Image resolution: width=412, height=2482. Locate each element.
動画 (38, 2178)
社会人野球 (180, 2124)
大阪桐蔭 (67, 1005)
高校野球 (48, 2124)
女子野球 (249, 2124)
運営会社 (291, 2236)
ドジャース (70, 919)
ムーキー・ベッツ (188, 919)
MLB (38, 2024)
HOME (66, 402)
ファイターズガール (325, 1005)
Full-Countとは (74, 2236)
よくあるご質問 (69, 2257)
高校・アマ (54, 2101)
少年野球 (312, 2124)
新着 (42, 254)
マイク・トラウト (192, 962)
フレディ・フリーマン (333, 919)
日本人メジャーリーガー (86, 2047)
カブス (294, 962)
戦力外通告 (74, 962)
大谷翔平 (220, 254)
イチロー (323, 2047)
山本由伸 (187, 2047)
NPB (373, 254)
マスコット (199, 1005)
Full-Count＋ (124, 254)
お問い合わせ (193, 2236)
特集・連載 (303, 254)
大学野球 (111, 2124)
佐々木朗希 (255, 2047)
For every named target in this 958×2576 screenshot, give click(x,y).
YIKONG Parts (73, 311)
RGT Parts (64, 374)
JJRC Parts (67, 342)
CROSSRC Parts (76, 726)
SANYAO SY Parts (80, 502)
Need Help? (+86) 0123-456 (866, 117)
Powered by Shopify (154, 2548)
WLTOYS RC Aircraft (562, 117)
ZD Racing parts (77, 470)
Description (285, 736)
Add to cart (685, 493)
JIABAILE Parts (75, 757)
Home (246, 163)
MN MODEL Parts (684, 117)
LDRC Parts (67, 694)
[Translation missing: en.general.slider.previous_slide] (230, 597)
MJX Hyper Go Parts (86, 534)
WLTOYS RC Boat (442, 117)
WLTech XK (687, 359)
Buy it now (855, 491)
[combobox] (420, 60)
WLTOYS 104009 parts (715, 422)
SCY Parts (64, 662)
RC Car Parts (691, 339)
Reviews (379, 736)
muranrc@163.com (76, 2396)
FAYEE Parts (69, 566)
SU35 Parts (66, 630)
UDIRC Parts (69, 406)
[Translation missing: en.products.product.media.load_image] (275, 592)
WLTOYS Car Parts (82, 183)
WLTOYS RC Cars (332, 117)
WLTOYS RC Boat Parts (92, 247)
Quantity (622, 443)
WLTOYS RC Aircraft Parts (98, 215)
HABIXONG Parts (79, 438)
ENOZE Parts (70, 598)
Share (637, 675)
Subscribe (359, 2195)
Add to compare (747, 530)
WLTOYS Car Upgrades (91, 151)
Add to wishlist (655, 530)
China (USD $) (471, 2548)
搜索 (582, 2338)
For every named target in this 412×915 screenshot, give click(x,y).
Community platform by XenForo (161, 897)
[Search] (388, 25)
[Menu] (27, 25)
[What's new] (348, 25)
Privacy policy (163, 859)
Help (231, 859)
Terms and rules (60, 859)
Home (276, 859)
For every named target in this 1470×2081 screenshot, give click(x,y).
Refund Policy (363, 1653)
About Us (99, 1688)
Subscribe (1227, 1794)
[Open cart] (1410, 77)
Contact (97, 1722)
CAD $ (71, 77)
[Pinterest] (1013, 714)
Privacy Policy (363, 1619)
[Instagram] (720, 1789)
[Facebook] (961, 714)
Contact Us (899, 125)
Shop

Goal of the exercise - Using the data above, reproduce exactly the lines from the line that contains "LDRC Parts (67, 694)" through the line that contains "SCY Parts (64, 662)", including both.

Answer -
LDRC Parts (67, 694)
[Translation missing: en.general.slider.previous_slide] (230, 597)
MJX Hyper Go Parts (86, 534)
WLTOYS RC Boat (442, 117)
WLTech XK (687, 359)
Buy it now (855, 491)
[combobox] (420, 60)
WLTOYS 104009 parts (715, 422)
SCY Parts (64, 662)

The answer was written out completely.